## Requirements
Reproduce every one of the lines below, word for word.

## Materials provided
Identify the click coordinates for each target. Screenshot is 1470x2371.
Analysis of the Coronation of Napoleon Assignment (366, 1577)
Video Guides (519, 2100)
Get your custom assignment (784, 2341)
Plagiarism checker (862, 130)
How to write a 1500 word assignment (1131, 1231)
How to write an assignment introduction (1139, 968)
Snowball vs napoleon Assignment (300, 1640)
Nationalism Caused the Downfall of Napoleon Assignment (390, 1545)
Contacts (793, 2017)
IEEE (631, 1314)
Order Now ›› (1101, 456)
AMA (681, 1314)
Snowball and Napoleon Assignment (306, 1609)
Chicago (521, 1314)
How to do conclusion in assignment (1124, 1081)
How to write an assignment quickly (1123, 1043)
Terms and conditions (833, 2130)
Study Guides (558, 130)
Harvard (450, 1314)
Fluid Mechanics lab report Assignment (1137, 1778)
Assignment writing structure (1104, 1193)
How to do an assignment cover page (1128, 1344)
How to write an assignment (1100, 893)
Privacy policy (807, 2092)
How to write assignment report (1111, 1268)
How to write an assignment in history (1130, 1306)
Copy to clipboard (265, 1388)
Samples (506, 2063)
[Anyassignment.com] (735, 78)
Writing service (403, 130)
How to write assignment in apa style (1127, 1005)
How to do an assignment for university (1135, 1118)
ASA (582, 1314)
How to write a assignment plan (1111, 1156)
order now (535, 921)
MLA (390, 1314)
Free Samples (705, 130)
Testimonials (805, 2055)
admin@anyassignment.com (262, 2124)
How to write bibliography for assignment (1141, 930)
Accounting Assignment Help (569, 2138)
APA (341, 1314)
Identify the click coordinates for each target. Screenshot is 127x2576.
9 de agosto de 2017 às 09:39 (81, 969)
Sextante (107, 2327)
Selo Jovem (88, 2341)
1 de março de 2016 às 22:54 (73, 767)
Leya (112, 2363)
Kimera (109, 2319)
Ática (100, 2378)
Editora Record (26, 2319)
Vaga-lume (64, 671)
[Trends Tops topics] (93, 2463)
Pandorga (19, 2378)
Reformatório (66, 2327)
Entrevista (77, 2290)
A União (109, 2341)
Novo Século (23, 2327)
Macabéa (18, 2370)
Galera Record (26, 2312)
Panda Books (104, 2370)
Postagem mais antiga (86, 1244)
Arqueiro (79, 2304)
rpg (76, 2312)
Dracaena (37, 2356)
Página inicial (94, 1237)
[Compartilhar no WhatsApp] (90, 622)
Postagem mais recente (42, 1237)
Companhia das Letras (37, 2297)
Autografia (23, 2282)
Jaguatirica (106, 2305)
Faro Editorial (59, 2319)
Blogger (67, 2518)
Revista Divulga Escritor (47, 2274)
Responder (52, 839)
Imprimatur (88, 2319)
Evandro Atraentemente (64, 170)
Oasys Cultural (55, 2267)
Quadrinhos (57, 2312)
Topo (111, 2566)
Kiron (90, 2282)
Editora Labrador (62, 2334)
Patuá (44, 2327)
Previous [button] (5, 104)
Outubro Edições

## Result of the exercise
Identify the click coordinates for each target. Screenshot is 1470x2371.
Analysis of the Coronation of Napoleon Assignment (366, 1577)
Video Guides (519, 2100)
Get your custom assignment (784, 2341)
Plagiarism checker (862, 130)
How to write a 1500 word assignment (1131, 1231)
How to write an assignment introduction (1139, 968)
Snowball vs napoleon Assignment (300, 1640)
Nationalism Caused the Downfall of Napoleon Assignment (390, 1545)
Contacts (793, 2017)
IEEE (631, 1314)
Order Now ›› (1101, 456)
AMA (681, 1314)
Snowball and Napoleon Assignment (306, 1609)
Chicago (521, 1314)
How to do conclusion in assignment (1124, 1081)
How to write an assignment quickly (1123, 1043)
Terms and conditions (833, 2130)
Study Guides (558, 130)
Harvard (450, 1314)
Fluid Mechanics lab report Assignment (1137, 1778)
Assignment writing structure (1104, 1193)
How to do an assignment cover page (1128, 1344)
How to write an assignment (1100, 893)
Privacy policy (807, 2092)
How to write assignment report (1111, 1268)
How to write an assignment in history (1130, 1306)
Copy to clipboard (265, 1388)
Samples (506, 2063)
[Anyassignment.com] (735, 78)
Writing service (403, 130)
How to write assignment in apa style (1127, 1005)
How to do an assignment for university (1135, 1118)
ASA (582, 1314)
How to write a assignment plan (1111, 1156)
order now (535, 921)
MLA (390, 1314)
Free Samples (705, 130)
Testimonials (805, 2055)
admin@anyassignment.com (262, 2124)
How to write bibliography for assignment (1141, 930)
Accounting Assignment Help (569, 2138)
APA (341, 1314)
Identify the click coordinates for each target. Screenshot is 127x2576.
9 de agosto de 2017 às 09:39 (81, 969)
Sextante (107, 2327)
Selo Jovem (88, 2341)
1 de março de 2016 às 22:54 (73, 767)
Leya (112, 2363)
Kimera (109, 2319)
Ática (100, 2378)
Editora Record (26, 2319)
Vaga-lume (64, 671)
[Trends Tops topics] (93, 2463)
Pandorga (19, 2378)
Reformatório (66, 2327)
Entrevista (77, 2290)
A União (109, 2341)
Novo Século (23, 2327)
Macabéa (18, 2370)
Galera Record (26, 2312)
Panda Books (104, 2370)
Postagem mais antiga (86, 1244)
Arqueiro (79, 2304)
rpg (76, 2312)
Dracaena (37, 2356)
Página inicial (94, 1237)
[Compartilhar no WhatsApp] (90, 622)
Postagem mais recente (42, 1237)
Companhia das Letras (37, 2297)
Autografia (23, 2282)
Jaguatirica (106, 2305)
Faro Editorial (59, 2319)
Blogger (67, 2518)
Revista Divulga Escritor (47, 2274)
Responder (52, 839)
Imprimatur (88, 2319)
Evandro Atraentemente (64, 170)
Oasys Cultural (55, 2267)
Quadrinhos (57, 2312)
Topo (111, 2566)
Kiron (90, 2282)
Editora Labrador (62, 2334)
Patuá (44, 2327)
Previous [button] (5, 104)
Outubro Edições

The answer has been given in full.